> _Testo fornito_
----------------
Tuttavia, secondo la giurisprudenza della Corte (sentenza del 19 dicembre 2019, Airbnb Ireland, C-390/18, e sentenza del 20 dicembre 2017, Asociación Profesional Elite Taxi C-434/15), un servizio può non essere considerato rientrante nella nozione di «servizio della società dell’informazione» qualora risulti che il servizio d’intermediazione è parte integrante di un servizio globale il cui elemento principale è un servizio al quale va riconosciuta una diversa qualificazione giuridica (come ad esempio il servizio di trasporto).

In relazione alla sentenza del 20 dicembre 2017, la Corte osserva che nella predetta causa il servizio di intermediazione, che aveva come oggetto quello di mettere in contatto su app, dietro retribuzione, conducenti non professionisti che utilizzano il proprio veicolo con persone che intendono effettuare uno spostamento nell’area urbana, doveva essere qualificato come servizio nel settore dei trasporti.

Diversamente, la Star Taxi App svolge un servizio che si limita a mettere in contatto persone unicamente con tassisti autorizzati la cui attività è preesistente e per i quali tale servizio rappresenta solo una modalità di procacciamento della quale non sono obbligati ad avvalersi.

Ad avviso della Corte, date alcune caratteristiche del servizio reso dalla Star Taxi App non potrebbe ritenersi che si tratti di servizio di trasporto (ad es. il prestatore (app) non seleziona i tassisti, non stabilisce il prezzo della corsa, non esercita un controllo sulla qualità dei conducenti).
----------------
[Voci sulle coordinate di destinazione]
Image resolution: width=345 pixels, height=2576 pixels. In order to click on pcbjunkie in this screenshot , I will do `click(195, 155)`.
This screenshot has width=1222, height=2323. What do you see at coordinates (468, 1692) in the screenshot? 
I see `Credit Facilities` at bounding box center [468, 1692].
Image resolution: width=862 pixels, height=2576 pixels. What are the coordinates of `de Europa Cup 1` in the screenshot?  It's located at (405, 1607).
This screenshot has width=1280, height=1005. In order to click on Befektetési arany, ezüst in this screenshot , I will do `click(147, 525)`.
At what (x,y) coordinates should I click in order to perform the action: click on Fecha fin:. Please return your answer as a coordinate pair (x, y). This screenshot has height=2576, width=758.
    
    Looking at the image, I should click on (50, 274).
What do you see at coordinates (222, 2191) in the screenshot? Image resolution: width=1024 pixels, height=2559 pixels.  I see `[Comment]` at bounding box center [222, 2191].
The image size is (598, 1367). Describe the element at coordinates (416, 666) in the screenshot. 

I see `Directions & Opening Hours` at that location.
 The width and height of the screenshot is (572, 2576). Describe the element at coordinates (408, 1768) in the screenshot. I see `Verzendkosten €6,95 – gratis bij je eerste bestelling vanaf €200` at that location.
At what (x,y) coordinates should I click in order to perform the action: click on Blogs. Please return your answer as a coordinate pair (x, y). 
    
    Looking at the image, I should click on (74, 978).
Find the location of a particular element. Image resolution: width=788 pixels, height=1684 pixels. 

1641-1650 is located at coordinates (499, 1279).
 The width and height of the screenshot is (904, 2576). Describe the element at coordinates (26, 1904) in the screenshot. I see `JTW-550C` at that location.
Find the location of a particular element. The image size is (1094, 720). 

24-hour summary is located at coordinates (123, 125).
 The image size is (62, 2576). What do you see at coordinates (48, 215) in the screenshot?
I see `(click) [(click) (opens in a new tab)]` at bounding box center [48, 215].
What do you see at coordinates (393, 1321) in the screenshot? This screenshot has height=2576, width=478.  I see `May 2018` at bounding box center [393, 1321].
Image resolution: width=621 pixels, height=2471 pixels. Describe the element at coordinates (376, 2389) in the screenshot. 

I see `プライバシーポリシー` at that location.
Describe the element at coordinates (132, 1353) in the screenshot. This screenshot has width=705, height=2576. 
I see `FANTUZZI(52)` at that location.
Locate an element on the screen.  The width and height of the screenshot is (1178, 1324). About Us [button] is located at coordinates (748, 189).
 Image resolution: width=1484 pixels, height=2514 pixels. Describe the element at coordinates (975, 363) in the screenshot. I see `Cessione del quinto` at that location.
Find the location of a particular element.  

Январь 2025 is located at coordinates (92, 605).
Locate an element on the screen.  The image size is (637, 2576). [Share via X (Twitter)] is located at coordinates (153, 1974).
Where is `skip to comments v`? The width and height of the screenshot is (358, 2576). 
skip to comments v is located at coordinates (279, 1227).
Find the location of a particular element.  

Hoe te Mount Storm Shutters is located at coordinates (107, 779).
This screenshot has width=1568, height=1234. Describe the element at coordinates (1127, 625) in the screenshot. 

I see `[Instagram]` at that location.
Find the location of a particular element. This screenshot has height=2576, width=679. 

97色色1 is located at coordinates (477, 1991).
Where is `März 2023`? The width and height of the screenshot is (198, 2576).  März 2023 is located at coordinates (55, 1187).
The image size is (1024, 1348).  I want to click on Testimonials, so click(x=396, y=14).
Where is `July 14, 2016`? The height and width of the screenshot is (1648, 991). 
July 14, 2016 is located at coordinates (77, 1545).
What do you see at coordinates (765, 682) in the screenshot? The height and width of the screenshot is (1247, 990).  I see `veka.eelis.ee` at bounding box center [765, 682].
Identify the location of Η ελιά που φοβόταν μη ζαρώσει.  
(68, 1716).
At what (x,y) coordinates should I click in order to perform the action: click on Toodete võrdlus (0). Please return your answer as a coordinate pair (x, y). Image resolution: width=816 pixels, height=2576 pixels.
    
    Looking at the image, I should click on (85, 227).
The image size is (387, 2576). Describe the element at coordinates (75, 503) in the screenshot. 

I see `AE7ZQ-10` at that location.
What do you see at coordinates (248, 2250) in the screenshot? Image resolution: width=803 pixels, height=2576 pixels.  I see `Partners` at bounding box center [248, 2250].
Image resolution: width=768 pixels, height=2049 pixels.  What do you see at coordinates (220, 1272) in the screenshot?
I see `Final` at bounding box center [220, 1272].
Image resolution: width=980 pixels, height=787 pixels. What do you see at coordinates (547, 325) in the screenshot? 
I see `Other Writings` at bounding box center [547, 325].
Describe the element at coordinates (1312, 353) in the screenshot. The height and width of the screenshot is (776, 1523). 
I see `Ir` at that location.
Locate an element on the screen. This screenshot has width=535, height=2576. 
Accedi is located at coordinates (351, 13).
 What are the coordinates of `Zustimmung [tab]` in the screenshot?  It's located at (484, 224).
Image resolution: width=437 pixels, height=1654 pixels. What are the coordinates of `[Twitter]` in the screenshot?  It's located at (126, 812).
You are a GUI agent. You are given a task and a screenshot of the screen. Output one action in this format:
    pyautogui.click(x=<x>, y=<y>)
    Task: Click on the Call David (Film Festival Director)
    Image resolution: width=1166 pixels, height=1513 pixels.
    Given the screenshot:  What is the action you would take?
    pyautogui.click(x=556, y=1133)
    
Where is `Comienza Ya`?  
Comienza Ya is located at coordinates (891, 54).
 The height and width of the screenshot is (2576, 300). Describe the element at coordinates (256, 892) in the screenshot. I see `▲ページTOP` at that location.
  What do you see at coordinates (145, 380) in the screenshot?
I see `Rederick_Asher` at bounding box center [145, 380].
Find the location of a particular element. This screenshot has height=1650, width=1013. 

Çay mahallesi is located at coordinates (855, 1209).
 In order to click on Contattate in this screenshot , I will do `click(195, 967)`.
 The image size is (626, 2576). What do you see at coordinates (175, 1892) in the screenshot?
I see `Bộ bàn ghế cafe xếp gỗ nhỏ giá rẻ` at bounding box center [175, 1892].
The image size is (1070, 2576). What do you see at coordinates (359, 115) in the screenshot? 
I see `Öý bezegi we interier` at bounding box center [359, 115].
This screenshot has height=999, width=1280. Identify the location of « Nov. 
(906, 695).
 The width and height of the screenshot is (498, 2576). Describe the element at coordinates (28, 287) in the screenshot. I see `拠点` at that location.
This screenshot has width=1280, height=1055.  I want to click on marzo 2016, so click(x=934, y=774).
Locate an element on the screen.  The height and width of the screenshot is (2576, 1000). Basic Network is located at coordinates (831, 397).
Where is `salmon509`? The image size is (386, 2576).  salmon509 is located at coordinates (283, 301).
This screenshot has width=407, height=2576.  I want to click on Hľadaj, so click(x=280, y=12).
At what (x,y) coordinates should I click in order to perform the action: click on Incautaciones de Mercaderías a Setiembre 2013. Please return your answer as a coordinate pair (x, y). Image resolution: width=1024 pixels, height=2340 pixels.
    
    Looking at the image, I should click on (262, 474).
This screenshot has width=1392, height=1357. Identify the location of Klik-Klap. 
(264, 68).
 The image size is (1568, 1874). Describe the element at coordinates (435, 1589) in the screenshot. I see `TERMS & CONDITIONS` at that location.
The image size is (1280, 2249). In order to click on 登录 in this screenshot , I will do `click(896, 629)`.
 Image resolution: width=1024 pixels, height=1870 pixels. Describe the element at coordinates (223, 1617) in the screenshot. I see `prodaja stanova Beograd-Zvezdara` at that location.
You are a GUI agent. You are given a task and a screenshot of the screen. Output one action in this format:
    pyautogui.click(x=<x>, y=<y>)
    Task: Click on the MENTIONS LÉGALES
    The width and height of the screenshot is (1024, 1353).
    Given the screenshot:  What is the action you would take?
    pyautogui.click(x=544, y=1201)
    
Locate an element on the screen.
----------------
> _Azioni richieste_
1. Rispondi a queste domande sul testo sulla Star Taxi App:
(a) In che data è stata pronunciata la sentenza Airbnb Ireland?
(b) Con chi la Star Taxi App mette in contatto le persone?
(c) Quali tre cose, secondo la Corte, il prestatore (app) non fa?
2. Riscrivi il passo del testo sulla Star Taxi App da "Tuttavia, secondo la" a "servizio di trasporto).", sostituendo "servizio globale" con "servizio complessivo".
Per rispondere, attieniti solo al testo sulla Star Taxi App.

> _Risposte finali_
1.
(a) Il 19 dicembre 2019.
(b) Unicamente con tassisti autorizzati la cui attività è preesistente.
(c) Non seleziona i tassisti, non stabilisce il prezzo della corsa e non esercita un controllo sulla qualità dei conducenti.

2.
Tuttavia, secondo la giurisprudenza della Corte (sentenza del 19 dicembre 2019, Airbnb Ireland, C-390/18, e sentenza del 20 dicembre 2017, Asociación Profesional Elite Taxi C-434/15), un servizio può non essere considerato rientrante nella nozione di «servizio della società dell’informazione» qualora risulti che il servizio d’intermediazione è parte integrante di un servizio complessivo il cui elemento principale è un servizio al quale va riconosciuta una diversa qualificazione giuridica (come ad esempio il servizio di trasporto).